Prof. Biodun Adeyinka, Head of Interventional Radiology Team, UCH, described IR as an advancement in medicine that could replace unnecessary surgical procedures and effectively reduce morbidity and mortality rate of diseases like breast cancer.

“IR is going to rejuvenate breast cancer therapy in the country by making it easier and quicker to get accurate diagnosis.

“The quicker you diagnose the better for the treatment and reduction in morbidity and mortality,” he said.

Adeyinka, a Consultant Radiologist, commended RAD-AID International for providing the needed support which made it possible to kick-start such technologically advanced treatment in a government-owned tertiary hospital.

“UCH has been earmarked as the centre for training, and we appreciate RAD-AID for helping us to achieve this dream.
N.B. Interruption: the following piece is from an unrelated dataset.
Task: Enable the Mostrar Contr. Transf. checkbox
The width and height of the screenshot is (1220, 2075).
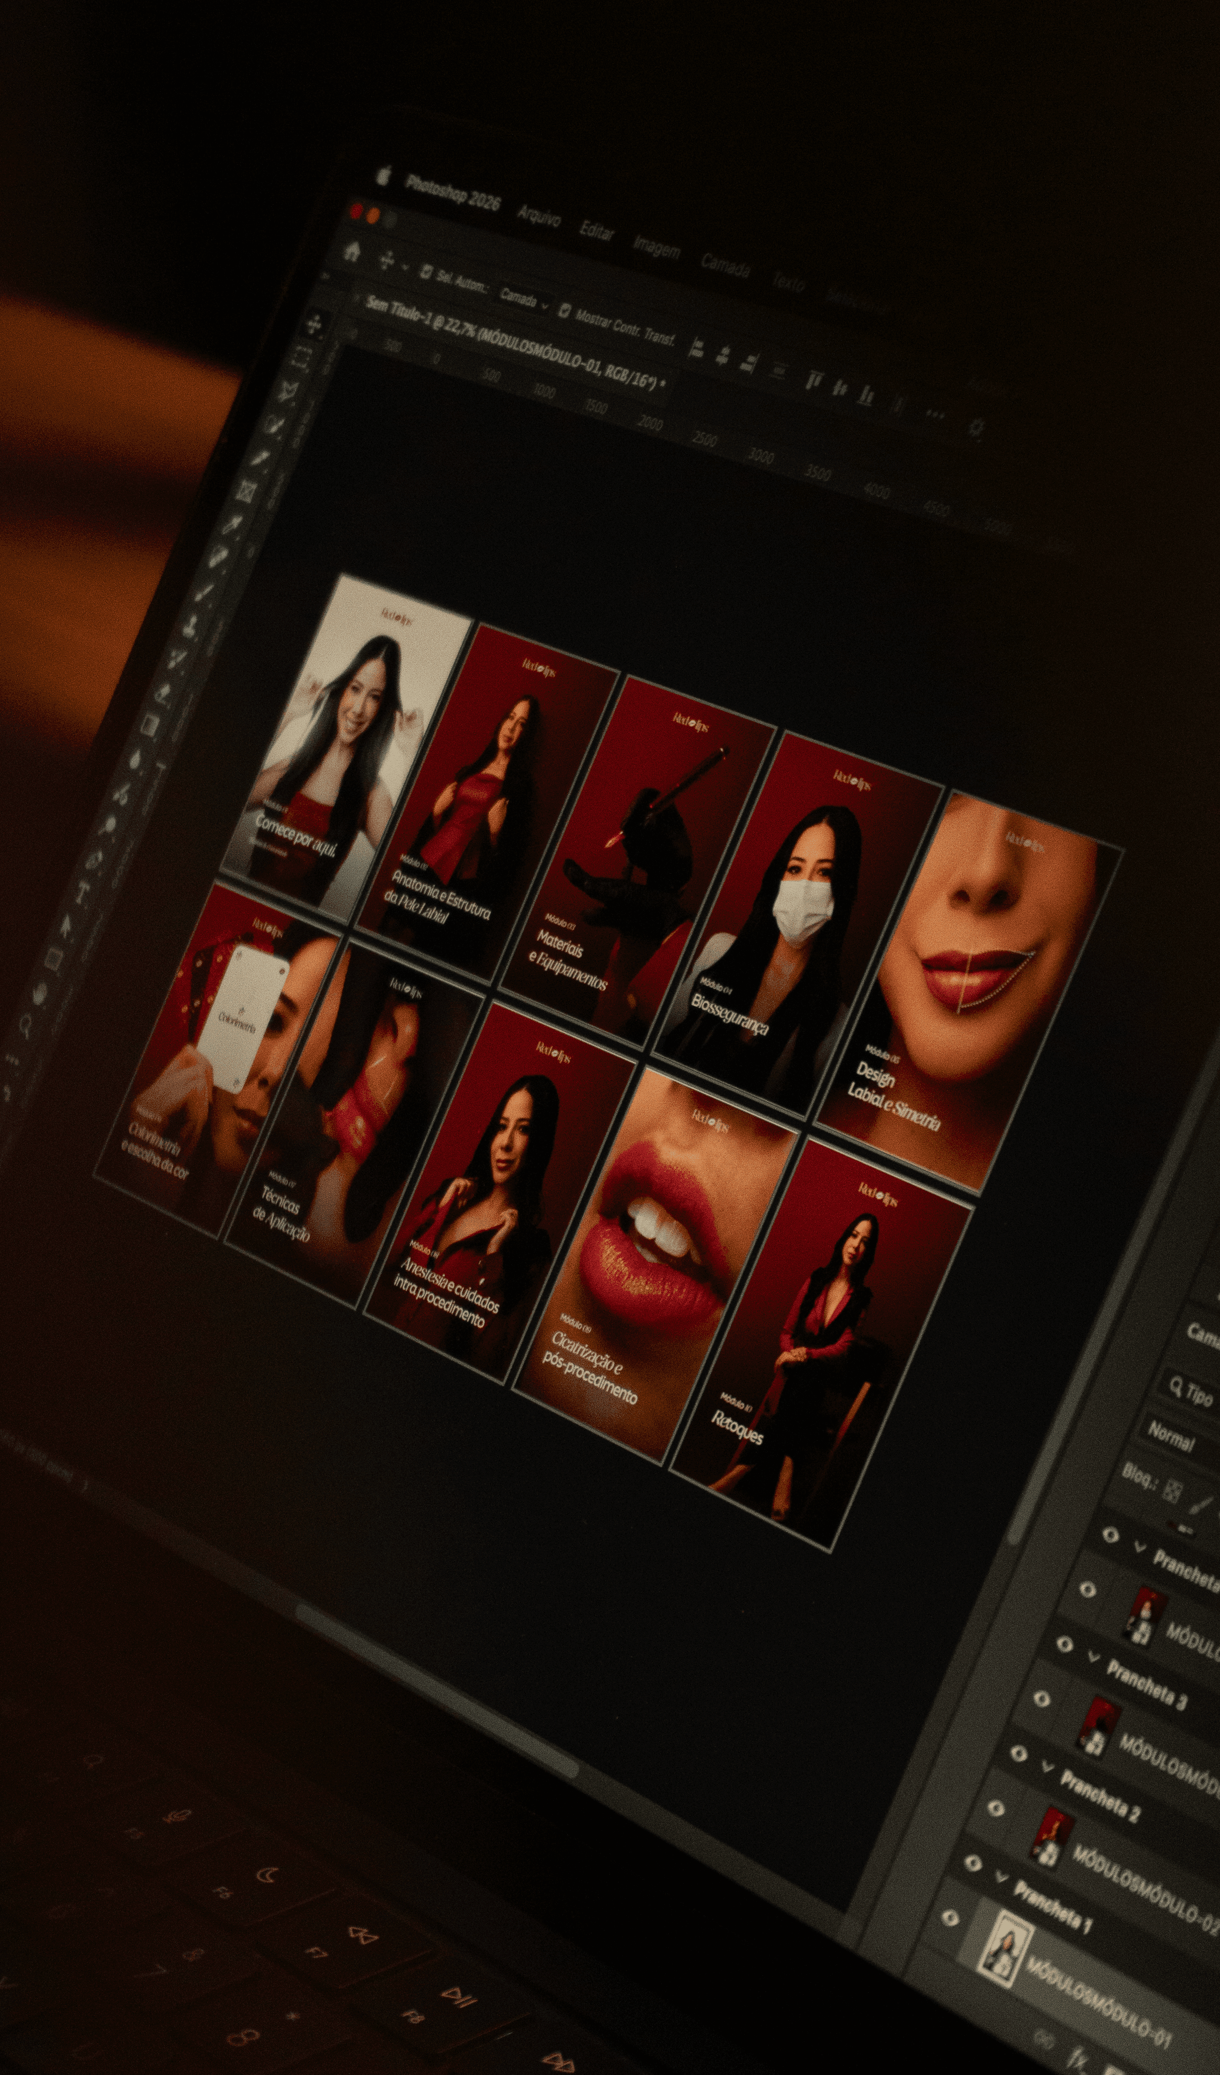Action: click(565, 310)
“They have made commitment to continue to support us by bringing in resource persons from the United States and also through donations of materials and equipment which will help us undertake this project successfully,” he said.

In his remarks, Dr Stephen Hunt, said that introduction of IR in Nigeria’s healthcare delivery process would pave the way as a leader in quality and effective healthcare system.

Hunt, who is an Associate Professor of Radiology, University of Pennsylvania, United States, said that by leveraging on the benefits of IR, healthcare providers could diagnose and treat complex medical conditions with unprecedented precision.

“I came from the United State in order to help initiate the first IR training in Nigeria.

“I was in Nigeria last year to carry out a survey on where this project could take of, and we decided on UCH.

“The introduction of IR is going to improve patients’ experience for many reasons like addressing the problem of inadequate number of surgeons and lengthy hospital stays and risk of complications,” he said.

Hunt assured stakeholders that opening of an IR Department in UCH would not be another “white elephant” project.

He said that the RAD-AID team was fully committed to providing the needed support, services, equipment and materials to make it a success.

“Nigeria is a dominant economy in Africa, and we believe that UCH, Ibadan, is uniquely positioned to lead in introducing this new field of study, Interventional Radiology, to the entire continent.

“Of course, there are many challenges when you get to a new place with this kind of technological advanced procedure.

“But, we are working to get more equipment available in UCH, and I know that within a very short period of time, we can get started on doing the most complex procedures in IR,” he said.